Caminaba hacia la pescadería a comprar congrio, que siempre odié, pero ahora era obligatorio echárselo al arroz de los miércoles porque ahora, por lo visto, todos los miércoles comía arroz. En la puerta de la pescadería se me acercó un tipo de ojos pequeños haciéndome gestos con la mano.
—Disculpe, caballero —me dice— pero esas gafas que lleva son mías.
Era él, el psicópata caníbal y viejo. No era tan viejo.
—¿Perdone?
—Sí, caballero, tienen mi nombre grabado en la patilla. Es un regalo de cumpleaños de un amigo.
—Vaya mierda de amigos que tiene usted.
—¿Me las devuelve, por favor?
—Qué va, imposible.
—¿Imposible por qué?
—Porque ahora yo soy usted.
—Eso no puede ser, usted es usted y yo soy yo.
—Eso era antes de que me pusiera sus gafas. Ahora ya no hay vuelta atrás.
—¿Cómo no prueba a quitárselas?
—¿A usted le gustan las aceitunas rellenas de anchoa?
—¡Me encantan!
—¡¿Ve?! ¡Yo las odio! Y sin embargo ahora mimo le mataría a usted por una lata de esa deliciosa mierda.
—Pues sí que tenemos un problema.
—Lo tiene usted.
—¿Yo? Si usted me ha robado la identidad.
—De eso nada, yo encontré unas gafas tiradas en la calle y me las puse. ¿Que soy un marrano? Vale, nada nuevo, pero de ladrón nada. Aprenda a no perder las cosas, despistado.

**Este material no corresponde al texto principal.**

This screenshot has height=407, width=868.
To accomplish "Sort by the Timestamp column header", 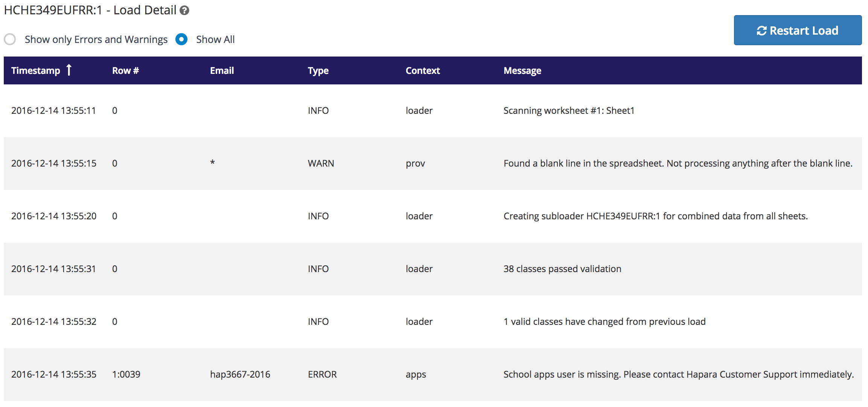I will 36,70.
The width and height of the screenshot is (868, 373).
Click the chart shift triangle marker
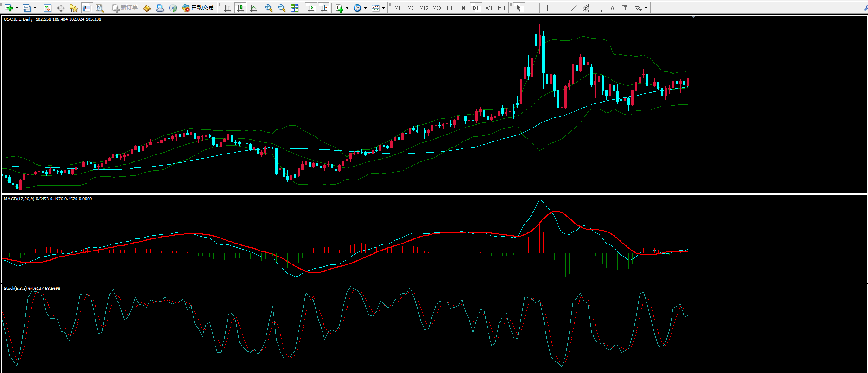[x=693, y=17]
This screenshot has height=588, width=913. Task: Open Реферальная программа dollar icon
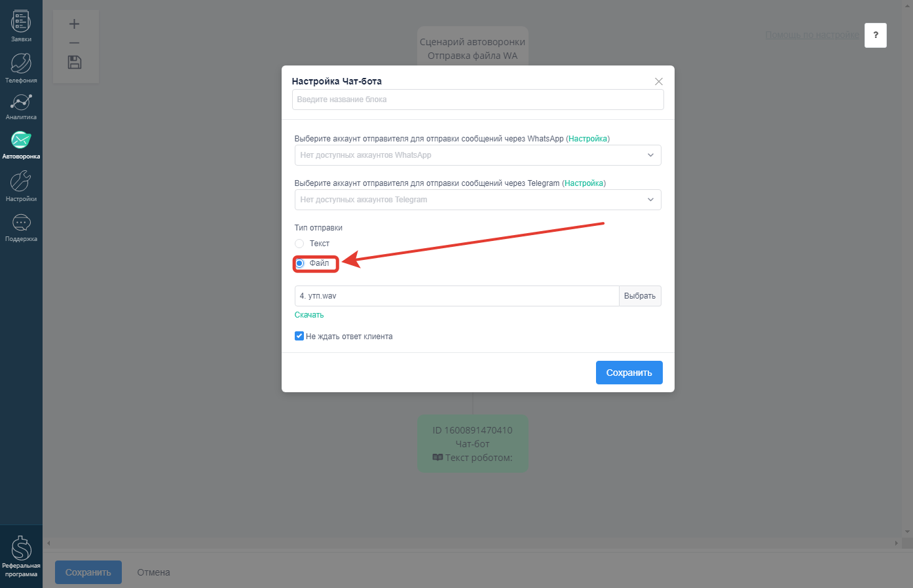click(21, 556)
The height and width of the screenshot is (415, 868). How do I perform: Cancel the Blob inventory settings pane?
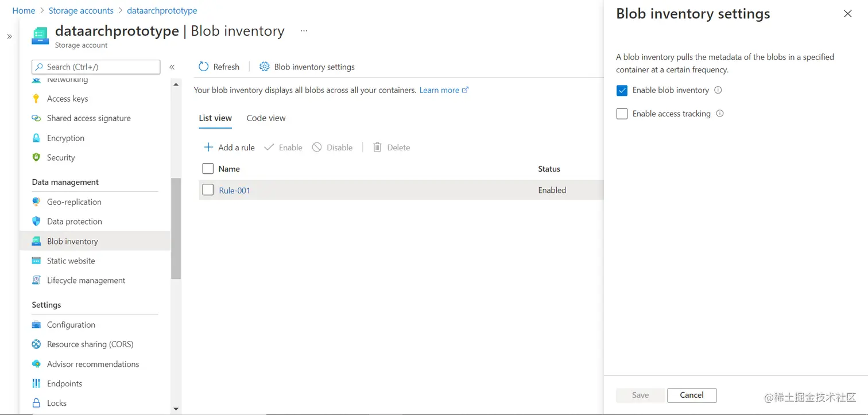point(691,395)
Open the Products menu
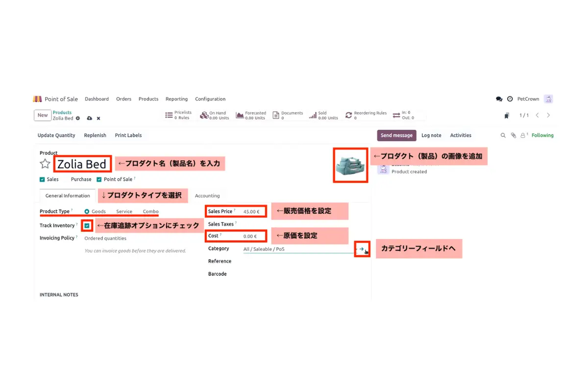The width and height of the screenshot is (588, 392). [148, 99]
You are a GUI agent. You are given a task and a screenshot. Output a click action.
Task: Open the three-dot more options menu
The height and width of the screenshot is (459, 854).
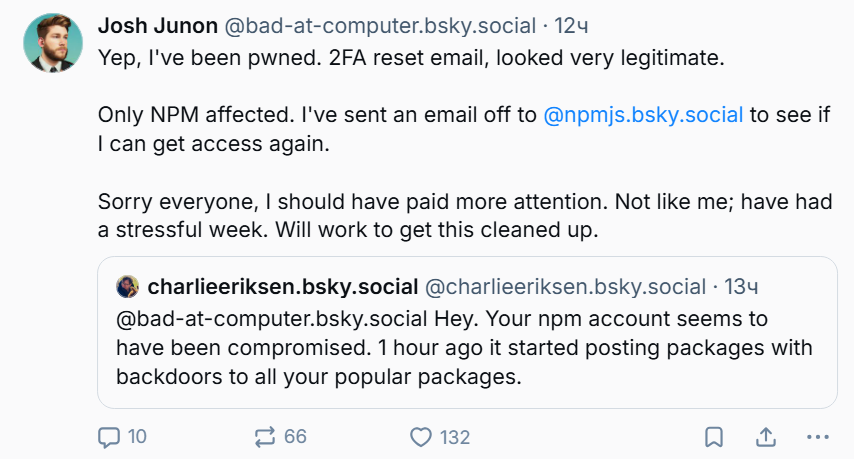coord(818,437)
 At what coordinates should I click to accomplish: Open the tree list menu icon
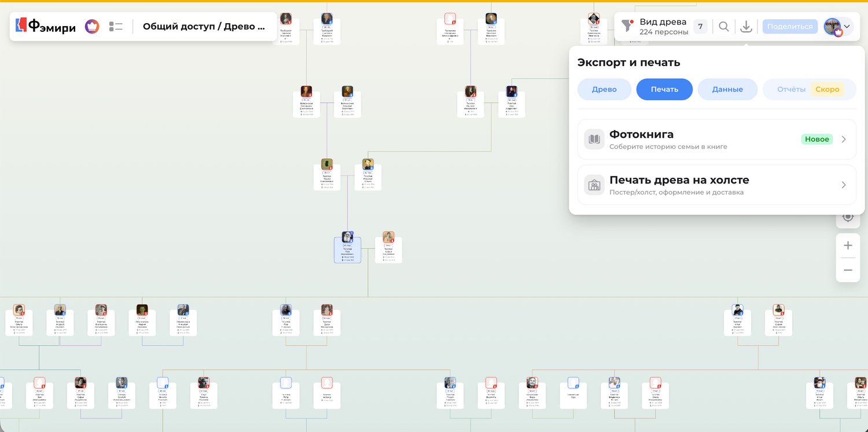pos(116,26)
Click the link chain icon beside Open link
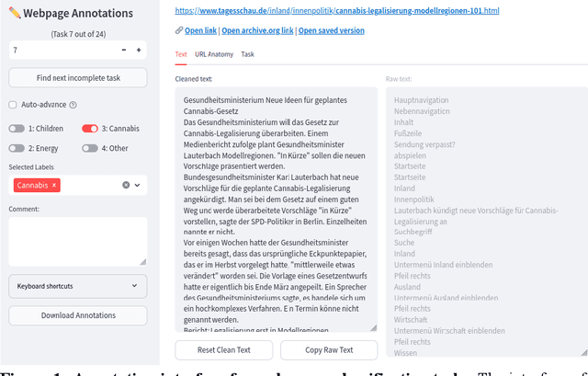Image resolution: width=588 pixels, height=376 pixels. tap(177, 30)
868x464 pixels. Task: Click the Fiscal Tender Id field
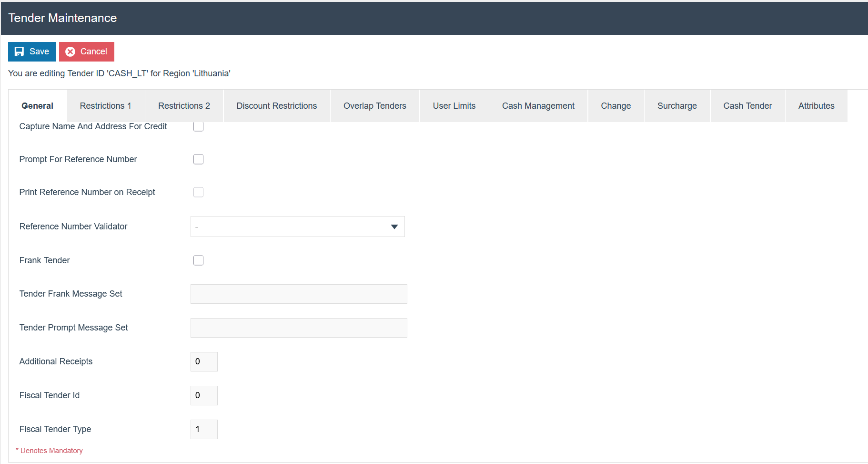point(204,396)
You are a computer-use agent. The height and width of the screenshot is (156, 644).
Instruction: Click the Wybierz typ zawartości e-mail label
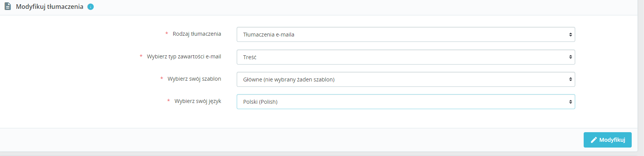click(x=184, y=56)
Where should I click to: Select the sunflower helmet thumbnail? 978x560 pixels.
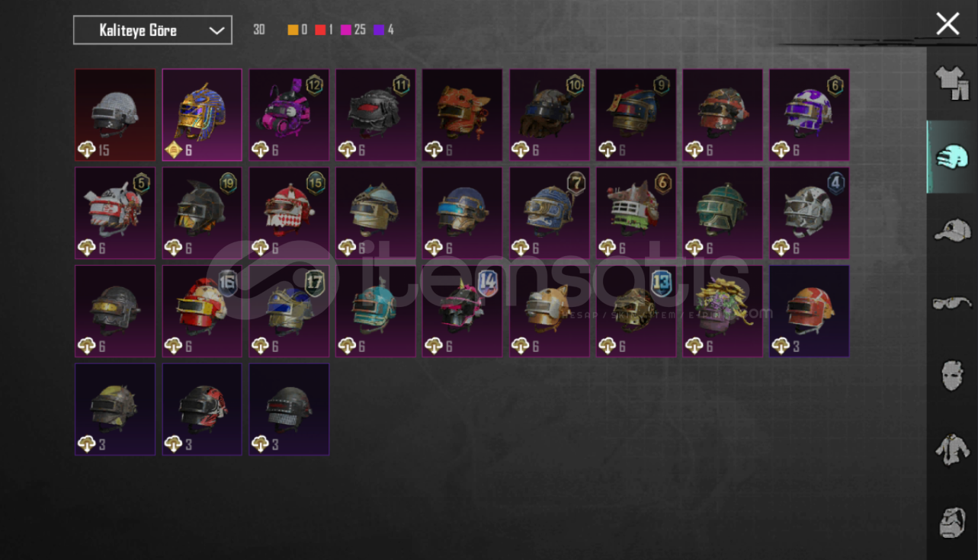pyautogui.click(x=723, y=311)
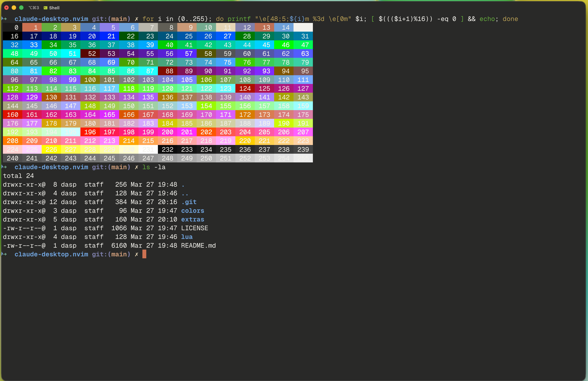Click color swatch number 46
Viewport: 588px width, 381px height.
coord(284,45)
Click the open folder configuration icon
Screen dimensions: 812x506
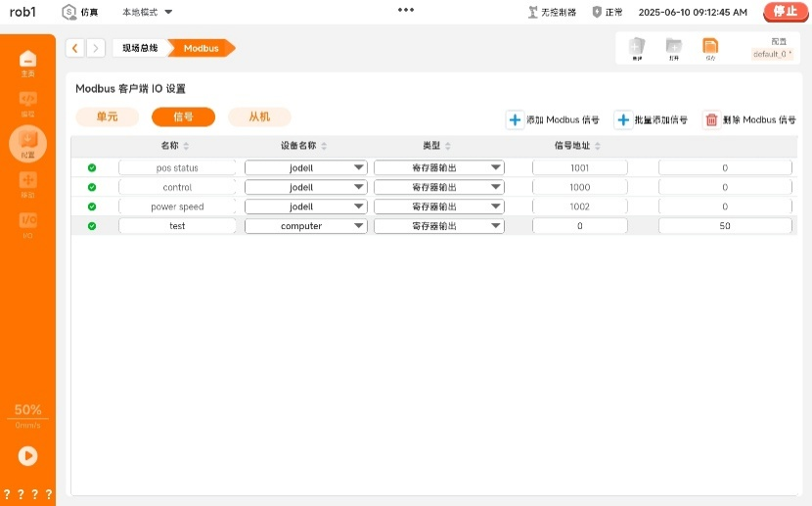pos(673,48)
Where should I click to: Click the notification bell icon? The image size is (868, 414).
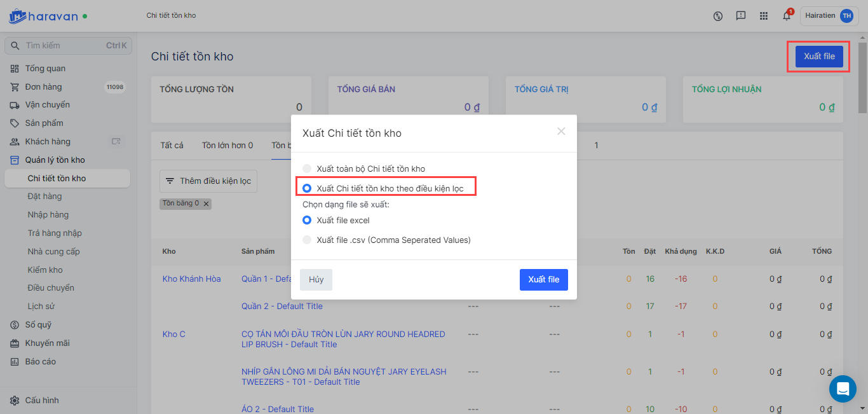787,17
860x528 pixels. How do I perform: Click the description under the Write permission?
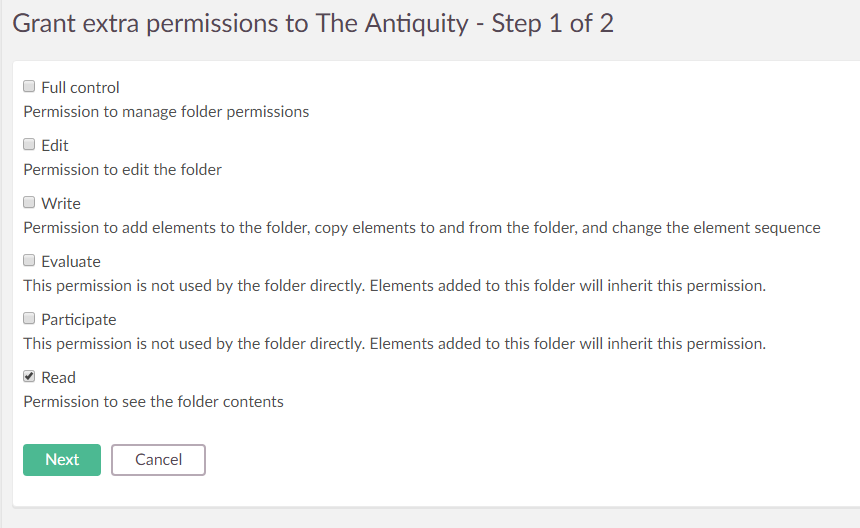pyautogui.click(x=421, y=228)
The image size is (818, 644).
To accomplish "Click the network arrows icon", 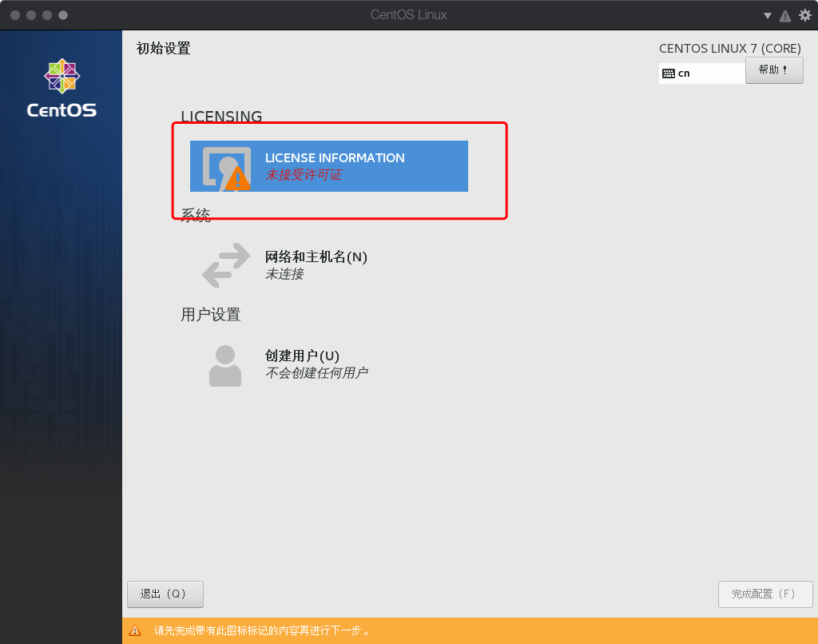I will click(x=225, y=264).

—Si fue un pequeño accidente de nada.
—¿Accidente de nada? ¡Si ha perdido su identidad! ¿Qué clase de hombre pierde su identidad como quien pierde unas llaves o un pañuelo?
—O unas gafas.
—¡Eso! ¡O unas gafas! ¡Irresponsable! ¡Anómalo!
—¿Anómalo yo, so caníbal de lo ajeno?
—Aquí el único caníbal que hay, creo que es usted.
—Devuélvame mis gafas.
—Ya le he dicho que es imposible. Su identidad se me ha encajado y no hay Dios que la mueva.
—Y entonces, ¿qué hago yo ahora? Si usted es yo, ¿quién soy yo?
—Pues usted sigue siendo usted.
—¿Yo sigo siendo yo?
—Coño, claro. Qué preguntas tiene usted.
—¿Y usted?
—Pues yo también soy usted.
—¿Y el usted que usted era hasta ahora? ¿Qué pasará con él?
—No lo sé, él sabrá, que ya es mayorcito.
—Pero él es usted.
—Ya no, ahora yo soy usted.
—¿Entonces yo paso a ser usted?
—Si se le ocurre hacer eso le doy dos hostias, so ladrón.
—Pero no podemos ser dos yo.
—¿Por qué no? ¿Hay algo que lo prohíba?
—Creo que no.
—Béseme y hágame el amor.
—Eso sería onanismo.
—Amor propio, le llamo yo.
—Ni con un palo le toco yo a usted.
—No se columpie, que le despido.
—¿Me despide de qué?
—De usted.
—¿De mí?
—Sí, le despido de ser usted y ya no pisa los pies por esta identidad en lo que le queda de vida, que puede ser lo que tarde yo en darle una hostia.
—Para ser un viejo con achaques no lo hace mal.
—Culpa suya, que me imaginó viejo y con achaques y como puede comprobar soy un chaval de cincuenta.
—Bueno, chaval, chaval...
—Al lado de lo que usted se imaginó, sí.
—¿Y entonces por qué su identidad me otorgó esta senectud?
—No fue mi identidad, fue usted, que es joven por fuera y viejo por dentro.
—Ya no la quiero, se la devuelvo.
—De eso nada, ahora métasela por el culo. Adiós.
Y el hombre que ya no era él, o sí, vaya usted a saber, dio media vuelta y se perdió entre la multitud del mercado. Quizás iba en busca de una nueva identidad o quizás decidiera vivir el resto de su existencia sin identidad. Quién sabe.
El mundo está lleno de gilipollas, con lo que eso cansa.